Evaluation of T3GNN model for the transaction prediction task over the two-week snapshots in terms of AUPRC, using random negative edges (orange line) or historical negative edges (blue line). In the latter setting, performances are lower than in the random negative sampling setting for each two-week snapshot. It confirms that performances for random negative edges are over-optimistic based on easy examples to classify; while the historical negative sampling is a more challenging and realistic setting (Color figure online)

Effectiveness of self-loops. Stacking several GNN layers and embedding update modules allow TGNNs to fully leverage graph and temporal information. However, the continuous update of the node embeddings through message passing and information from the past may lead the impact of the actual initial node features—the text embeddings of the current snapshot—to drastically diminish and contribute insignificantly to the final node embeddings. In the literature, some solutions based on graph augmentation, graph rewiring, and model regularization have been proposed to mitigate this problem (Rusch et al., 2023; You et al., 2020). Among the available solutions, we tested three simple solutions to enhance the contribution of the text embedding in our TGNN model:

  1. (i)

    The addition of self-loops, which enforce initial node features by inherently aggregating them with obtained node embedding in each GNN layer;

  2. (ii)

    Skip or residual connections (You et al., 2020), which aggregate initial node features with the obtained node embedding after each embedding update module; and

  3. (iii)

    ContentMLP, a solution that processes text embedding through an MLP and aggregates its output with the final obtained node embeddings

 We report the performance trend of the considered solutions in Fig. 6. The results show that the addition of self-loops reaches the best performance on most of the snapshots effectively boosting the performance of a “vanilla” T3GNN model.

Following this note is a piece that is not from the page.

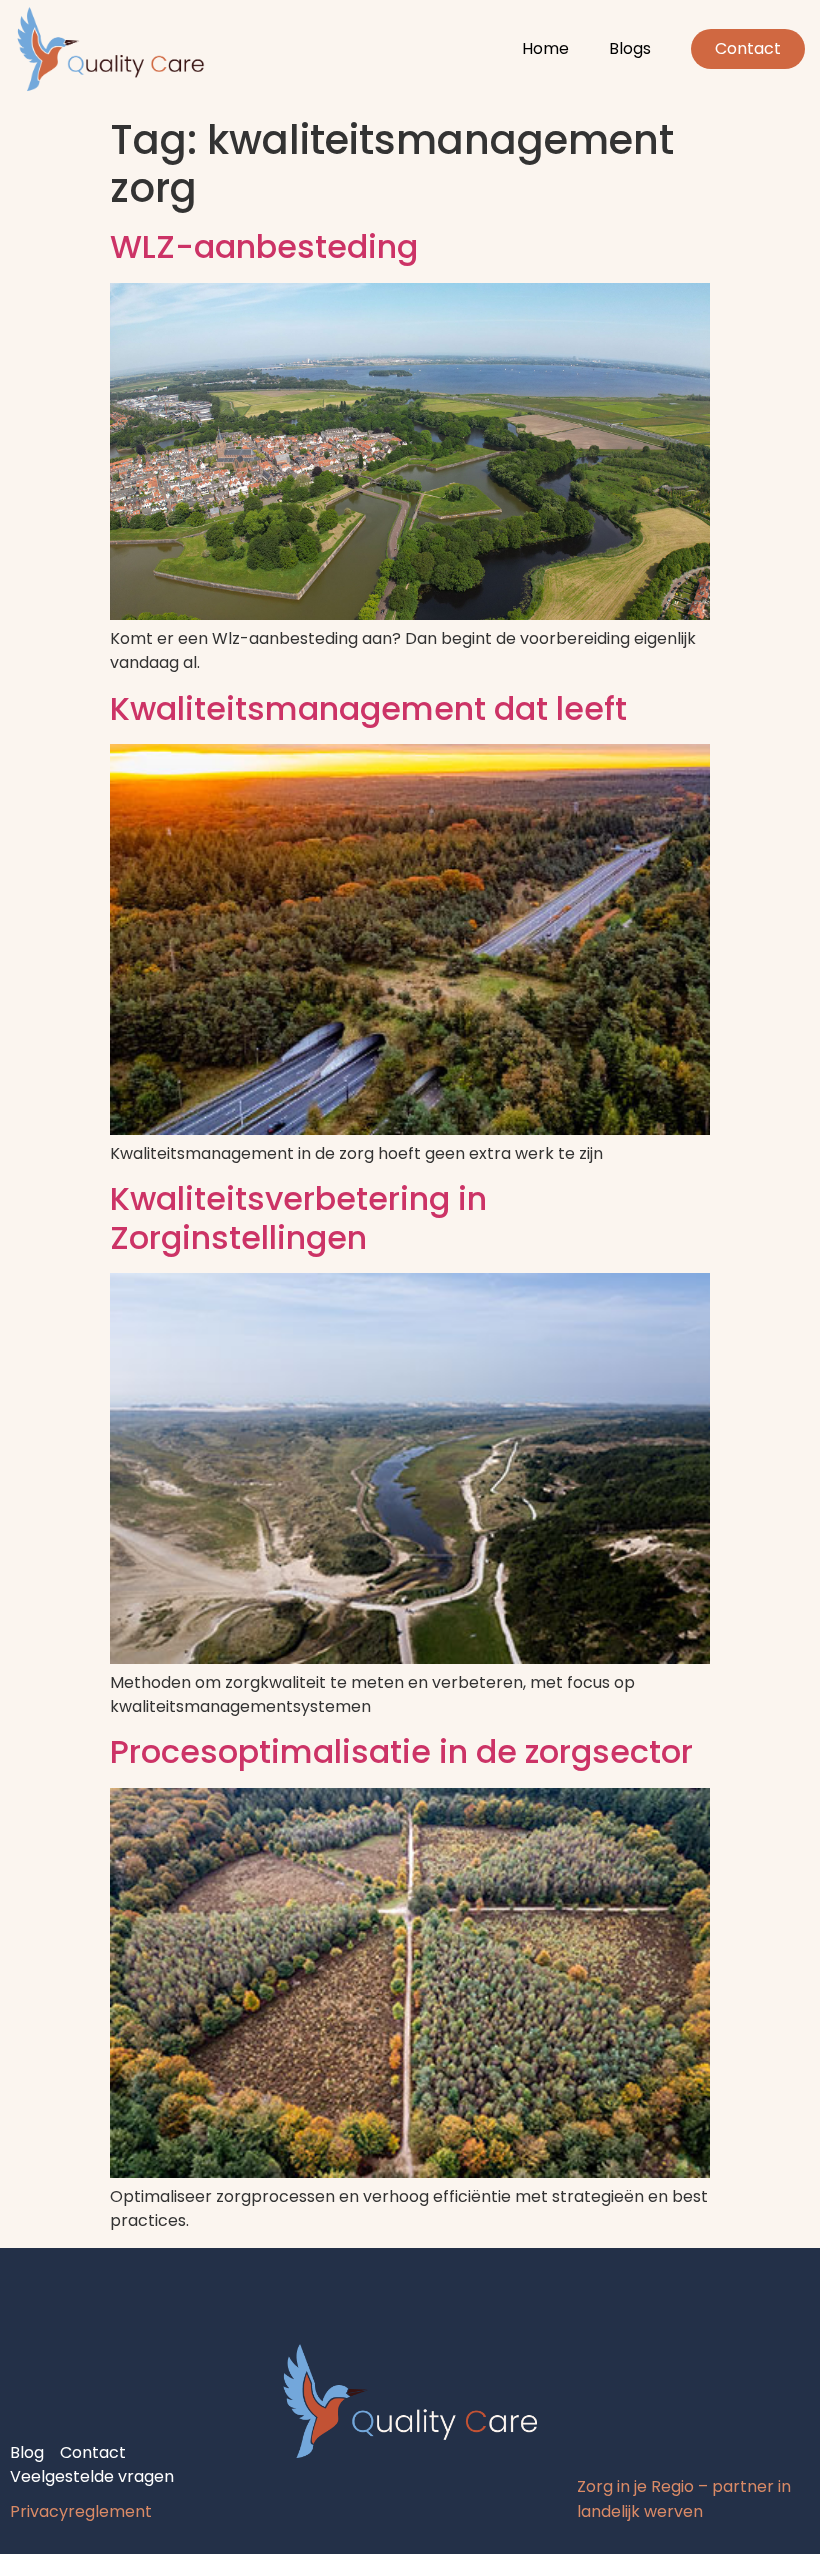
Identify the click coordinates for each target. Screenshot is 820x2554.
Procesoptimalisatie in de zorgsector (401, 1751)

In contrast, the solutions based on skip-connections and ContentMLP reach lower performance giving too much importance to the textual content of the current snapshot.

Fig. 6
figure 6

Performances of temporal graph network models for the transaction prediction task over the two-week snapshots in terms of AUPRC, using live-update and historical negative links. T3GNN + self-loops (blue line) reaches the best performance on most of the snapshots, showing its effectiveness against skip-connection and ContentMLP solutions (green and red line) in enhancing the performance of a T3GNN model (orange line). Skip-connections and ContentMLP obtain the same performances, so their lines overlap (Color figure online)

The role of textual content. Finally, we investigate the role of textual content on transaction prediction by comparing the results obtained (i) using SBERT textual features for node representation; (ii) shuffling the node feature matrix along the first dimension, i.e. assigning a random textual identity to each node; and (iii) replacing GNN layers in T3GNN with MLP layers—T3MLP, i.e. removing the effects of the network. We report the performance trends in Fig. 7a. In the plot, we also report the results for EdgeBank and a random classifier to better understand the role of textual content. The performance trends highlight three important phenomena. First, the graph structure is crucial for predicting future transactions between users as shuffling the node feature and leaving the network unchanged—setting (ii)—leads to performance very similar to the original ones. Then, the textual content contains useful information for predicting transactions. In fact, the performance of T3MLP, which leverages the node feature matrix only, is higher than the ones of the random classifier and the EdgeBank models, showing that using text embeddings allows discovering future transactions better than just predicting them at random or based on pure memorization. Overall, the integration of textual features increases the prediction performance of T3GNN in the first half of the period, while in the remaining snapshots, the structure is enough as the T3GNN with shuffled features reaches merely the same performances. This behavior may be related to the price trend of the Steem USD, the cryptocurrency associated with Steemit. In fact, in the first half of the period, the price was quite low, but it started to increase significantly between May and June, reaching its peak by the end of the year (Ba et al., 2022b). However, it is noteworthy to notice that T3MLP benefits from text embeddings even in the second half of the year, as it does not have access to financial information.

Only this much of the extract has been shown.